* Stated problem *
Take the entries between the lines holding "Dealer (743, 912)" and "Imprint (458, 999)", inclusive, and rename "submenu" to "dropdown" wherever it occurs there. Return only those lines, with everything else left unchanged.

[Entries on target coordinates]
* BEGIN *
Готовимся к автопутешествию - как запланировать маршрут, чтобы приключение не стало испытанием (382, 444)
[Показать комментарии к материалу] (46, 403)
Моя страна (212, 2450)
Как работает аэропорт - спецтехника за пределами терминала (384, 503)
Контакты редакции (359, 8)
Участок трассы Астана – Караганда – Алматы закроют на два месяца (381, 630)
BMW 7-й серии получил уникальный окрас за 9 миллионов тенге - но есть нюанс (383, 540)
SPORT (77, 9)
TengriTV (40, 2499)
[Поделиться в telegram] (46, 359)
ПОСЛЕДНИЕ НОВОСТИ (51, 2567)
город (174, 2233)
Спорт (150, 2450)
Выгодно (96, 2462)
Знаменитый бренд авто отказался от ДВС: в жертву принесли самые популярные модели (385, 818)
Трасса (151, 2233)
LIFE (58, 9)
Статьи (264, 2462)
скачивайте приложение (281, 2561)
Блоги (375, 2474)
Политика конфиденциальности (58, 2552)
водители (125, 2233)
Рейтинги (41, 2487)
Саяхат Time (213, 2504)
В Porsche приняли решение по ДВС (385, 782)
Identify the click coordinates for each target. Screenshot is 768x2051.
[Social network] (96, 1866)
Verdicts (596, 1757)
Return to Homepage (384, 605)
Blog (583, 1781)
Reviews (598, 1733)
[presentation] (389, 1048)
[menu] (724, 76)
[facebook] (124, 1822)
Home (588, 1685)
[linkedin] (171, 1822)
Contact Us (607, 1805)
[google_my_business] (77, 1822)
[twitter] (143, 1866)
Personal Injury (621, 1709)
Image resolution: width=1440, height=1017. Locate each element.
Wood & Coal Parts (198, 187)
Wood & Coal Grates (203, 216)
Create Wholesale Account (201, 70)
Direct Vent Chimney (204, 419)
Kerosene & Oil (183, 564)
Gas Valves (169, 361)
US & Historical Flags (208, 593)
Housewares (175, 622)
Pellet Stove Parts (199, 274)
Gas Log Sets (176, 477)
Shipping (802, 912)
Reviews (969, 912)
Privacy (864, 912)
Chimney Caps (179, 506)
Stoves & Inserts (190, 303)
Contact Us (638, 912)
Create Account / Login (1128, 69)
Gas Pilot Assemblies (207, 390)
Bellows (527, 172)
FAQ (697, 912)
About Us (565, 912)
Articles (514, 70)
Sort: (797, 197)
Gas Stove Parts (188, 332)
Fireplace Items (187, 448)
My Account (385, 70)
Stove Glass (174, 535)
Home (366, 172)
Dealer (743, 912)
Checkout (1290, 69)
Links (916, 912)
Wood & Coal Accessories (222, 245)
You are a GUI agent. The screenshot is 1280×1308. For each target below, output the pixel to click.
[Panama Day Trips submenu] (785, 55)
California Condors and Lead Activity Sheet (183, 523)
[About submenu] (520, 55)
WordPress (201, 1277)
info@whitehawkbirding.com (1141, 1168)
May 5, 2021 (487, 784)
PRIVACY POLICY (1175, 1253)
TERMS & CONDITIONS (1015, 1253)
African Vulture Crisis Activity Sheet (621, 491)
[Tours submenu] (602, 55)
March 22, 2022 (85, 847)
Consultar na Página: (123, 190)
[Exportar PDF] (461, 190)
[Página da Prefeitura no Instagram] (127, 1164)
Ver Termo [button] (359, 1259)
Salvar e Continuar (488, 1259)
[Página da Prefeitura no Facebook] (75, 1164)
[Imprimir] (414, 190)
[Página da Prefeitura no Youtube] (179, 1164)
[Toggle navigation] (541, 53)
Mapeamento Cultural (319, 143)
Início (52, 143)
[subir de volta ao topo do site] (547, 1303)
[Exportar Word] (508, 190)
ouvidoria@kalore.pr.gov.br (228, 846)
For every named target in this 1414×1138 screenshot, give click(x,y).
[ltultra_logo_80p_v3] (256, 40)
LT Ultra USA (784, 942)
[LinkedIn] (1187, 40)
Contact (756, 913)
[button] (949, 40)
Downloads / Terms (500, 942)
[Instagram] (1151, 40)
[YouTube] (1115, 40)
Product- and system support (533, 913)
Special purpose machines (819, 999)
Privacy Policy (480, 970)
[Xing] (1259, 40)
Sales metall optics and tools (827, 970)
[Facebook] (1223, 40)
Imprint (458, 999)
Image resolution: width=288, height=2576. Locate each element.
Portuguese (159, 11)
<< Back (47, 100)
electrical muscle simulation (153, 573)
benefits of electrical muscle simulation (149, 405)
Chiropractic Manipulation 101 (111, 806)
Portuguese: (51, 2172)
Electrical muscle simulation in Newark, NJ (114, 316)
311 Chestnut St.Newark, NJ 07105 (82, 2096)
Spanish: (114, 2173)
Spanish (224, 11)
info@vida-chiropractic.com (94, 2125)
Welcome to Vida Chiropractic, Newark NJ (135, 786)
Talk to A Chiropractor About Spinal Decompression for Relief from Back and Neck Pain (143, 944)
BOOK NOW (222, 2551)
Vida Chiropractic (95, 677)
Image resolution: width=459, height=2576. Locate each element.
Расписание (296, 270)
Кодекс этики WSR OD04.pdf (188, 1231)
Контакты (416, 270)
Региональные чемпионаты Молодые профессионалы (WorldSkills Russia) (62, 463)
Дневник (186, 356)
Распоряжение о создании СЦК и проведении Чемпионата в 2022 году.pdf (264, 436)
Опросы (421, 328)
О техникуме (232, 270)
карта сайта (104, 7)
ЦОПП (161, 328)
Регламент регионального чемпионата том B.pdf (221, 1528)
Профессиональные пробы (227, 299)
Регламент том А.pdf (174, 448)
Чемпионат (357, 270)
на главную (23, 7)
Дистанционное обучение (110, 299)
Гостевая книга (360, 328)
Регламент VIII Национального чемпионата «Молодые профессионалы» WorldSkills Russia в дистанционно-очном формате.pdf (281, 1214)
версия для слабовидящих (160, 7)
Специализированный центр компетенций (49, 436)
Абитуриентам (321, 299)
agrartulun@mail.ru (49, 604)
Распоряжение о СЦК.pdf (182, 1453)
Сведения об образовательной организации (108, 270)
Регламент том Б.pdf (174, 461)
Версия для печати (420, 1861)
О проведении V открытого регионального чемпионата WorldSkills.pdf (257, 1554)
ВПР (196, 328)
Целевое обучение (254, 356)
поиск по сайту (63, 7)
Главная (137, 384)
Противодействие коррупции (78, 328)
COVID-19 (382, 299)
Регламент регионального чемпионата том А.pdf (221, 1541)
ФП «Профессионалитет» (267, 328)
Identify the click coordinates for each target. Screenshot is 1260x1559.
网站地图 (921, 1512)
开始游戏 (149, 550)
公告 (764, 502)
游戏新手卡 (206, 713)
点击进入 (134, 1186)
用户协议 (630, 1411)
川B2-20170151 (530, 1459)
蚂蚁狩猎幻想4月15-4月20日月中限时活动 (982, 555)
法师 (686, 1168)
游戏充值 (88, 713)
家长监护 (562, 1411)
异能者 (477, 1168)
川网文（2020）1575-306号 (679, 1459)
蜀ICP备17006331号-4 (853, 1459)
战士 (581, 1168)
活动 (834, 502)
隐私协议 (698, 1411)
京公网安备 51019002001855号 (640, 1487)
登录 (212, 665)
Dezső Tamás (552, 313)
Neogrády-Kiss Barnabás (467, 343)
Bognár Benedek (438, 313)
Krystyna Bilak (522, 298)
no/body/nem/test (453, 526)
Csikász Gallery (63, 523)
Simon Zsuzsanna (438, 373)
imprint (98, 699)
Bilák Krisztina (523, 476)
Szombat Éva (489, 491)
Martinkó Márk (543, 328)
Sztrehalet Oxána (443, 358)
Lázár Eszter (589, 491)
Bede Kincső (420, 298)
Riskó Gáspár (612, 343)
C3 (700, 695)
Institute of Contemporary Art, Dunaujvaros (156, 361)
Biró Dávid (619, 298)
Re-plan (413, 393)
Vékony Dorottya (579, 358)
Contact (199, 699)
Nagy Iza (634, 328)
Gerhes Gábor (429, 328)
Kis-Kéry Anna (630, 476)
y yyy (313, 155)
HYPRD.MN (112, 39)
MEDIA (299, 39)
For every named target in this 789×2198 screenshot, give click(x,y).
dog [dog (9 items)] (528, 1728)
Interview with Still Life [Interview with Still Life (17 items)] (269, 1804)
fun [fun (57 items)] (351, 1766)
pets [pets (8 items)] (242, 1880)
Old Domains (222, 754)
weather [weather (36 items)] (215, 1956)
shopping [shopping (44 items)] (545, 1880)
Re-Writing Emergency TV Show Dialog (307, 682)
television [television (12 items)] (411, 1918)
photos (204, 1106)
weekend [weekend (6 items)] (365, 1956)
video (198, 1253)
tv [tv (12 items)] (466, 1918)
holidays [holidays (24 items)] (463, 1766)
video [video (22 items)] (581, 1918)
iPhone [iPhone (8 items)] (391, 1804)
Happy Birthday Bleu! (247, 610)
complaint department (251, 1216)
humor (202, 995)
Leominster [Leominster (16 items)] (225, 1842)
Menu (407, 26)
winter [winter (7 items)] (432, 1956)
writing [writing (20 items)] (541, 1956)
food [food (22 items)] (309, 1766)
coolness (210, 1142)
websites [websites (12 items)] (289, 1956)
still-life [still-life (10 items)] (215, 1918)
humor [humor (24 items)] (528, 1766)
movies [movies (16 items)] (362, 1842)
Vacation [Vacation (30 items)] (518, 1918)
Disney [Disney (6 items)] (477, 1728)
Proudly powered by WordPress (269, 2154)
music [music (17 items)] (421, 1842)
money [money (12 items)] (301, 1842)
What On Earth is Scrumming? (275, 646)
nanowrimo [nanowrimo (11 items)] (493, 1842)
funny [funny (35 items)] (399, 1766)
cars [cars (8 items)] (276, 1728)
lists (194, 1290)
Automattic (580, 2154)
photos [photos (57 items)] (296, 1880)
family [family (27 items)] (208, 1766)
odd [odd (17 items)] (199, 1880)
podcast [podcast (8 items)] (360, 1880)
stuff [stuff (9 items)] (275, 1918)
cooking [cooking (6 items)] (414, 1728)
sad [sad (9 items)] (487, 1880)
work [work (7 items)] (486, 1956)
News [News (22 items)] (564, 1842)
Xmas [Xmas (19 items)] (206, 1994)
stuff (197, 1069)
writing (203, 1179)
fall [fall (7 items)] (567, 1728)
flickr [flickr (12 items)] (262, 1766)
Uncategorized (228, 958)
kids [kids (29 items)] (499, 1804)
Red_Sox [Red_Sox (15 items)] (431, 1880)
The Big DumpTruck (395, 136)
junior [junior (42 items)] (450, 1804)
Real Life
* END *
* Response for this exercise *
Dealer (743, 912)
Checkout (1290, 69)
Links (916, 912)
Wood & Coal Accessories (222, 245)
You are a GUI agent. The screenshot is 1280×1308. For each target below, output the pixel to click.
[Panama Day Trips dropdown] (785, 55)
California Condors and Lead Activity Sheet (183, 523)
[About dropdown] (520, 55)
WordPress (201, 1277)
info@whitehawkbirding.com (1141, 1168)
May 5, 2021 (487, 784)
PRIVACY POLICY (1175, 1253)
TERMS & CONDITIONS (1015, 1253)
African Vulture Crisis Activity Sheet (621, 491)
[Tours dropdown] (602, 55)
March 22, 2022 (85, 847)
Consultar na Página: (123, 190)
[Exportar PDF] (461, 190)
[Página da Prefeitura no Instagram] (127, 1164)
Ver Termo [button] (359, 1259)
Salvar e Continuar (488, 1259)
[Página da Prefeitura no Facebook] (75, 1164)
[Imprimir] (414, 190)
[Página da Prefeitura no Youtube] (179, 1164)
[Toggle navigation] (541, 53)
Mapeamento Cultural (319, 143)
Início (52, 143)
[subir de volta ao topo do site] (547, 1303)
[Exportar Word] (508, 190)
ouvidoria@kalore.pr.gov.br (228, 846)
For every named target in this 1414×1138 screenshot, give click(x,y).
[ltultra_logo_80p_v3] (256, 40)
LT Ultra USA (784, 942)
[LinkedIn] (1187, 40)
Contact (756, 913)
[button] (949, 40)
Downloads / Terms (500, 942)
[Instagram] (1151, 40)
[YouTube] (1115, 40)
Product- and system support (533, 913)
Special purpose machines (819, 999)
Privacy Policy (480, 970)
[Xing] (1259, 40)
Sales metall optics and tools (827, 970)
[Facebook] (1223, 40)
Imprint (458, 999)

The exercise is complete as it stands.